Hothi’s lawyers say he’s a “citizen journalist”

Hothi’s lawyers also claimed that Tesla security employees gave conflicting accounts of the February incident and that none of his actions during the April encounter with the Model 3 qualified as stalking or violence.

In May, Hothi’s legal team requested that Tesla submit all of its evidence to the court. On July 1st, the court partially granted that request, ordering Tesla to submit “limited and focused” photographic, audio, or video evidence specifically related to the February and April incidents.

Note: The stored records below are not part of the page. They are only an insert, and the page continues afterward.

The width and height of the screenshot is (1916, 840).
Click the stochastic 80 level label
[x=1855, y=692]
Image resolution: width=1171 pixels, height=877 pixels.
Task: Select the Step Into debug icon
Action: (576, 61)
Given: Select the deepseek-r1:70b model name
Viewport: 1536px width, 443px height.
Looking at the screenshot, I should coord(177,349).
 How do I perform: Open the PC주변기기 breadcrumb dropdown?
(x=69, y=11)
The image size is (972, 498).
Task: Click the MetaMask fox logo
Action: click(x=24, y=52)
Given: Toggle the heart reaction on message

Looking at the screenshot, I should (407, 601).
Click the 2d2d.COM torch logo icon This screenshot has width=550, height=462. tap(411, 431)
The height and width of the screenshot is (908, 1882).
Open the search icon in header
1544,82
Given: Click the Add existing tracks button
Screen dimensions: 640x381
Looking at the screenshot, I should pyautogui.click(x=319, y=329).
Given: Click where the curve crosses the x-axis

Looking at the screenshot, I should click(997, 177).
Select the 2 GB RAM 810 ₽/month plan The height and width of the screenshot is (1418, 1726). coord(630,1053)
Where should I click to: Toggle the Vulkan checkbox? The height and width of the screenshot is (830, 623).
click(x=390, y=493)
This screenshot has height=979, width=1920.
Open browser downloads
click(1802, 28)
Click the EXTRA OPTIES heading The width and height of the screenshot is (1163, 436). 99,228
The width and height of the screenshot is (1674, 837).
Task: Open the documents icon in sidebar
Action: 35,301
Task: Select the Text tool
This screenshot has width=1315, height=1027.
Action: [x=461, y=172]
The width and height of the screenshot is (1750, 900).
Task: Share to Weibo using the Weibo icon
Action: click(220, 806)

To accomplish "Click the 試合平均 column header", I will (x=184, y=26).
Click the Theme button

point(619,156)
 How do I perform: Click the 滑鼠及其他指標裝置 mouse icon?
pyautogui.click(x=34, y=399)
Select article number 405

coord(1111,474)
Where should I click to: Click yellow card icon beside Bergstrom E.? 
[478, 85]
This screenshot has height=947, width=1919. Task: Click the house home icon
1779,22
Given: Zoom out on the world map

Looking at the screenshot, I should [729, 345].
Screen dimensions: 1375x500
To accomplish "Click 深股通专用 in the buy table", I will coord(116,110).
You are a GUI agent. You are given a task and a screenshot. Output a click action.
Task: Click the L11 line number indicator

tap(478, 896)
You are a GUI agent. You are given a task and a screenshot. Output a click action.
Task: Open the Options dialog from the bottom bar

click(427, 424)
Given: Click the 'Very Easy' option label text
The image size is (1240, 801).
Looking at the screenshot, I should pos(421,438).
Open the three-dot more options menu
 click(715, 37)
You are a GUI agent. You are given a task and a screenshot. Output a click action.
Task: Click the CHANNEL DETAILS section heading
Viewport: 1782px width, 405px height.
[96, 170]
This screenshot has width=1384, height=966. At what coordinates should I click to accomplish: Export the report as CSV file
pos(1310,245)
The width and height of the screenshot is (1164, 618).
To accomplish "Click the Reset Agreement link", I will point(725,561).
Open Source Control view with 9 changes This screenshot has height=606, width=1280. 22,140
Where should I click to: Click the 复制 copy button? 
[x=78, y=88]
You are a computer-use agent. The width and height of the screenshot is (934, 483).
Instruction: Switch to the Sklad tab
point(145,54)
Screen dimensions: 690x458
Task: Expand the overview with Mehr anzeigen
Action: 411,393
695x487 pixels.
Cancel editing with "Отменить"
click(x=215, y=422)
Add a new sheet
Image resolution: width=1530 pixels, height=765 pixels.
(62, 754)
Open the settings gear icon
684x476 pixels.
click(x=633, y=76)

Tesla tried to fight this by claiming there was “confidential business information” in the recordings. Hothi’s legal team responded by offering to let Tesla exclude any sensitive information. But on Friday, Tesla’s legal team told the court it won’t produce that evidence because the company was dropping the case completely. Submitting the evidence to the court would have risked the safety and privacy of the employees involved in the case, the lawyers claimed.

Tesla also said it believes it has given Hothi “clear notice not to enter its property and that Tesla will take appropriate action in the future to protect its employees,” and that it will “redouble its efforts to protect its employees through other means.”

Gill Sperlein, Hothi’s lawyer, said in an email to The Verge that “Tesla did not file this lawsuit to protect its employees but rather to discredit Mr. Hothi.” Sperlein also said that “[w]hatever was on the audio tapes that they refused to produce would have demonstrated the first point.” Sperlein told the Los Angeles Times over the weekend that he sent a letter to Tesla notifying the company that Hothi plans to file “a malicious prosecution suit” and is demanding Tesla retain all of its evidence in the case against him.

Correction: Musk called Lawrence Fossi’s boss, but Fossi was not fired. The post has been updated.